The mother of an Essex man who was shot to death two years ago by Baltimore County police officers has filed a multimillion-dollar federal lawsuit against the county government and six members of the force.
Gwendolyn Cann contends that her son, Taevon G. Cann, who was 25 at the time, died as a result of excessive force when officers fired more than 70 bullets at him at a gas station on Feb. 29, 2008.
"The barrage of bullets was so intense that they not only took his life but also destroyed his automobile," says the wrongful-death suit, filed last week in U.S. District Court in Baltimore. The suit contends that as Cann was "succumbing from his wounds, one of the defendants reloaded his weapon and shot Mr. Cann in the back of the head."
Baltimore County police spokesman Cpl. Michael Hill declined to comment. Because the litigation is pending, he wrote in an e-mail, "we are not able to discuss any aspect of the case until the suit has been adjudicated and a decision rendered."
According to the suit, Cann had gone to the BP station at Merritt Boulevard and Dunman Way for gas when two men in civilian clothes "rushed toward his car and pointed handguns at him." The suit claims that Cann, fearing for his life, "put his car in reverse to avoid being shot," and that "suddenly and without warning, a Baltimore County police vehicle rammed him from behind."
At that point, the suit says, the officers "surrounded his automobile and shot him to death," despite Cann having "raised his arms in surrender."
In 2008, police told The Baltimore Sun that detectives had been following Cann's vehicle as part of a criminal investigation. According to police, officers surrounded the car when it turned into the gas station and ordered Cann out of the car.
Cann then put the car in reverse and attempted to hit a uniformed officer, police said. The officer jumped out of the way and Cann's car crashed into the side of a patrol car, knocking an officer trying to get out of the cruiser to the ground. It was then that officers began to shoot at Cann, according to police.
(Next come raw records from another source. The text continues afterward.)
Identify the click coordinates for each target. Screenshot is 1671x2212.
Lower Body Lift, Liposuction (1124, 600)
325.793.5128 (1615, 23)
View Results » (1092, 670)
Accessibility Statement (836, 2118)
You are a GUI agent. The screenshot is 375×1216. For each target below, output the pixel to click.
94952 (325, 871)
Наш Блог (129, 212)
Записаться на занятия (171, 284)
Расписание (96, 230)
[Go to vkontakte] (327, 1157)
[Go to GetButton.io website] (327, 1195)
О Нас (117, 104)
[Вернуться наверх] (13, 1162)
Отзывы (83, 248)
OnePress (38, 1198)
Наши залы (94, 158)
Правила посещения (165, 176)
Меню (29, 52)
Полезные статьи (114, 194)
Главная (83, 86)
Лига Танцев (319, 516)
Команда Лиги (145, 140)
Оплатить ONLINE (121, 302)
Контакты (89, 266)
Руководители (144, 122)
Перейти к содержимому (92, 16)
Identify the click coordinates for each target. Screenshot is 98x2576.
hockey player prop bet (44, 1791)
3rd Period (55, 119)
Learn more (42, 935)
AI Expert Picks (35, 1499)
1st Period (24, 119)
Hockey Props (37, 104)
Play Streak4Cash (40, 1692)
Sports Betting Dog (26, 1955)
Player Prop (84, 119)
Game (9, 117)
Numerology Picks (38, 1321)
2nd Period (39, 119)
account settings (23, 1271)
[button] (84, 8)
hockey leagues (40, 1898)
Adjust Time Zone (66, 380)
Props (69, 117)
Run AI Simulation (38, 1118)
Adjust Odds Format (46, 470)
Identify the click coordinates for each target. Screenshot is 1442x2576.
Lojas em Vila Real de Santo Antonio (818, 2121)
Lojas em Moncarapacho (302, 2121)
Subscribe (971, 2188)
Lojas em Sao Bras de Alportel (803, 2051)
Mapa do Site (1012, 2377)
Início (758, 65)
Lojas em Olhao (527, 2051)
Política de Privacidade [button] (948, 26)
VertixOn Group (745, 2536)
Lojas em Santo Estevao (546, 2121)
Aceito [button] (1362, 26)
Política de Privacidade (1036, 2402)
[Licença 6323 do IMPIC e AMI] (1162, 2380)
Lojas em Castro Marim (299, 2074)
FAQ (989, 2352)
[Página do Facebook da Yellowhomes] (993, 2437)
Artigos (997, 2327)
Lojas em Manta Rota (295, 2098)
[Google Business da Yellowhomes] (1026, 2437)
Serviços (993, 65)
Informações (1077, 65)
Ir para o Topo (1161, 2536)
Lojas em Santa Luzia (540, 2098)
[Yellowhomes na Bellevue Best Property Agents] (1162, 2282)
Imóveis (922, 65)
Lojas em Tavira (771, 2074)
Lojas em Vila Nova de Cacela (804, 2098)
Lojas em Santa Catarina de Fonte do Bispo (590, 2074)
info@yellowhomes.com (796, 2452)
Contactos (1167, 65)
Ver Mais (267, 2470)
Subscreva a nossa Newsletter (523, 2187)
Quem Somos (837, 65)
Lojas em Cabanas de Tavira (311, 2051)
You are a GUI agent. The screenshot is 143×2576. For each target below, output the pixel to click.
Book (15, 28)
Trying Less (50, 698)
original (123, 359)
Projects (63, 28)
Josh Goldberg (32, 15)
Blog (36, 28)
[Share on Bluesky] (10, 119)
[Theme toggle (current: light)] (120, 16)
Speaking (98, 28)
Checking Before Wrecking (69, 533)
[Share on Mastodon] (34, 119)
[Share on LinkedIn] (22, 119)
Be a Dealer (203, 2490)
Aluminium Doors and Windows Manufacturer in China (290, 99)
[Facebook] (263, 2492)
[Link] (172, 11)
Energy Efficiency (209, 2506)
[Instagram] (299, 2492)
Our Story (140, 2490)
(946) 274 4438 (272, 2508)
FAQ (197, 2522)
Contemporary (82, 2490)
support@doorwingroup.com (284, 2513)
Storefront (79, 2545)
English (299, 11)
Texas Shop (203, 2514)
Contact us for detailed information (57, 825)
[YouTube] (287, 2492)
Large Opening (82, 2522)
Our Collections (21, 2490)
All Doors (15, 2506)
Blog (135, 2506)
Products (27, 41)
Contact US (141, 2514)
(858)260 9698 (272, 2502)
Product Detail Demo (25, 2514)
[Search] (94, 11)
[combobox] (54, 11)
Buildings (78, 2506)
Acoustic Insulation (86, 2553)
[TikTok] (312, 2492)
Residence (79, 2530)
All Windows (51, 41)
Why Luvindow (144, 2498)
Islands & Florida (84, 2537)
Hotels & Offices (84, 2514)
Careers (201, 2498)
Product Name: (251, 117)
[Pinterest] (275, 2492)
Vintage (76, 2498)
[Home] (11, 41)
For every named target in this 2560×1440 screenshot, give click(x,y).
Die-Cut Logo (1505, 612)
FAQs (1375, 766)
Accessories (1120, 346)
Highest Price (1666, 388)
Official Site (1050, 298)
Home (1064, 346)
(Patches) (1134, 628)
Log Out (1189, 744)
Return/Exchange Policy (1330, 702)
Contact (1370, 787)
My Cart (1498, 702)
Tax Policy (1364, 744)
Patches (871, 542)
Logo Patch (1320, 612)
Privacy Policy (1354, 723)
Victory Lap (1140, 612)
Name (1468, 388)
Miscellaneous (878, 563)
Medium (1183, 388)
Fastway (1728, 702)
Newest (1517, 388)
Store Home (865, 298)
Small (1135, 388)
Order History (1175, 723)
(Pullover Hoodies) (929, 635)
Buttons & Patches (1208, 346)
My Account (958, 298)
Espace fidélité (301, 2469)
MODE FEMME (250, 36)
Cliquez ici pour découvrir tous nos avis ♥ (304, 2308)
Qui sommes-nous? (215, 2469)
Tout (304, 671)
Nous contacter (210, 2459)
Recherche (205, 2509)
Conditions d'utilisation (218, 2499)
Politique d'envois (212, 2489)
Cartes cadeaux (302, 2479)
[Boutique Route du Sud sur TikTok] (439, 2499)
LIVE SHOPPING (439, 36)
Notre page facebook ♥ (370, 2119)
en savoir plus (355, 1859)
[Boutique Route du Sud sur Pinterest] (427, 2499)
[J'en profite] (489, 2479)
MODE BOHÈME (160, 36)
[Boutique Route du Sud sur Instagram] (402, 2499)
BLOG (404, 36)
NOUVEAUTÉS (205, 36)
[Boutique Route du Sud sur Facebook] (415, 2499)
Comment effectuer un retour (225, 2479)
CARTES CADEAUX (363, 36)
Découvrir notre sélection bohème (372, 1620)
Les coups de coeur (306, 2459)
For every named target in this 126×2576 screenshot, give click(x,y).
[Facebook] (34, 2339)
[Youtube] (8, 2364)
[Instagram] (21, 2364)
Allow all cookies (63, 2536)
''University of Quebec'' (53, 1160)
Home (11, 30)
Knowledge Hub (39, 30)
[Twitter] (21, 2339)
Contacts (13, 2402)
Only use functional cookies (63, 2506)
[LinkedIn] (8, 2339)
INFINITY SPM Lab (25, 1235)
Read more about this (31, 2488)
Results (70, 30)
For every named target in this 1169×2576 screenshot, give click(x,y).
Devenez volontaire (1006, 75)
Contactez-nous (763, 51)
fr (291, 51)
The lawsuit says that officers seized $1,784 from her son's body after he was pronounced dead at the scene and "refused to return it to his mother or his estate." A police sergeant, two detectives, three officers and county government are named as defendants.
Gwendolyn Cann is asking for at least $30 million in punitive and compensatory damages because of the "mental anguish, emotional pain and suffering" she endured from the loss of the "protection, attention, advice, counsel and love of her son."
Taevon Cann had an extensive criminal record. In May 2000, he was convicted of second-degree assault and resisting arrest. In April 2002, he was found guilty of disorderly conduct and of failing to obey a law enforcement officer's request. The following month, Cann was given a year's prison sentence for a handgun violation, while five other weapons and drugs charges were dismissed. In June 2003, Cann was convicted of assaulting a prison employee while incarcerated in Hagerstown.
He also was found guilty of attempting to remove a firearm from a police officer in December 2002.